#### [SHORT EXERCISE]
Copy out only the records from the line holding "Where should I click to: Click" through the end of the records, inclusive, swapping "semifinal" for "quarterfinal" and leaving everything else the same.

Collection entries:
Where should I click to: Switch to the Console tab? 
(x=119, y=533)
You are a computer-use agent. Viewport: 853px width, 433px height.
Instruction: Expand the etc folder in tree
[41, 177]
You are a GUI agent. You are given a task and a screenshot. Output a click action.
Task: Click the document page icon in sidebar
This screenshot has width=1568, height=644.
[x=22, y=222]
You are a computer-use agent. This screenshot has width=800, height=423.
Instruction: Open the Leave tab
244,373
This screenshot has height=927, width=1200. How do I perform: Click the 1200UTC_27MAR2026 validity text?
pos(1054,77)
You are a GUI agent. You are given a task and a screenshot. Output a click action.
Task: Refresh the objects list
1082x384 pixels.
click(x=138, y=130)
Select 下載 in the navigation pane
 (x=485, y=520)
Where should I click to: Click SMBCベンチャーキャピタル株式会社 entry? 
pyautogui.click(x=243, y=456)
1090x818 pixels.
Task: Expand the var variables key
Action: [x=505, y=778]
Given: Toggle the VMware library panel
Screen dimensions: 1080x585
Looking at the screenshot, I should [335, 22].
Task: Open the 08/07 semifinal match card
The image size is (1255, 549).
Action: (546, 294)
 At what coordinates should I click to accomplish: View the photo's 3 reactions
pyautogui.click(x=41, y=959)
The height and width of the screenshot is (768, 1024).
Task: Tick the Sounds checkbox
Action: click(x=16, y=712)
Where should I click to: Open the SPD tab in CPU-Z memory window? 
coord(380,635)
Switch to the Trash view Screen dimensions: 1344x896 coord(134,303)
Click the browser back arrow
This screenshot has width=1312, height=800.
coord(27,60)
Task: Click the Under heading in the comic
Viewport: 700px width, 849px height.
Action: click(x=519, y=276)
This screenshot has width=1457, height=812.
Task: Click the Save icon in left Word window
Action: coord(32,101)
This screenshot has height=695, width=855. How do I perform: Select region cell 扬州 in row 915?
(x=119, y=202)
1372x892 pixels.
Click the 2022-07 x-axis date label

#### [RESULT]
Where should I click to: Click SMBCベンチャーキャピタル株式会社 entry? 
pyautogui.click(x=243, y=456)
1090x818 pixels.
Task: Expand the var variables key
Action: [x=505, y=778]
Given: Toggle the VMware library panel
Screen dimensions: 1080x585
Looking at the screenshot, I should [335, 22].
Task: Open the 08/07 quarterfinal match card
The image size is (1255, 549).
Action: (546, 294)
 At what coordinates should I click to accomplish: View the photo's 3 reactions
pyautogui.click(x=41, y=959)
The height and width of the screenshot is (768, 1024).
Task: Tick the Sounds checkbox
Action: click(x=16, y=712)
Where should I click to: Open the SPD tab in CPU-Z memory window? 
coord(380,635)
Switch to the Trash view Screen dimensions: 1344x896 coord(134,303)
Click the browser back arrow
This screenshot has width=1312, height=800.
coord(27,60)
Task: Click the Under heading in the comic
Viewport: 700px width, 849px height.
Action: click(x=519, y=276)
This screenshot has width=1457, height=812.
Task: Click the Save icon in left Word window
Action: coord(32,101)
This screenshot has height=695, width=855. How do I perform: Select region cell 扬州 in row 915?
(x=119, y=202)
1372x892 pixels.
Click the 2022-07 x-axis date label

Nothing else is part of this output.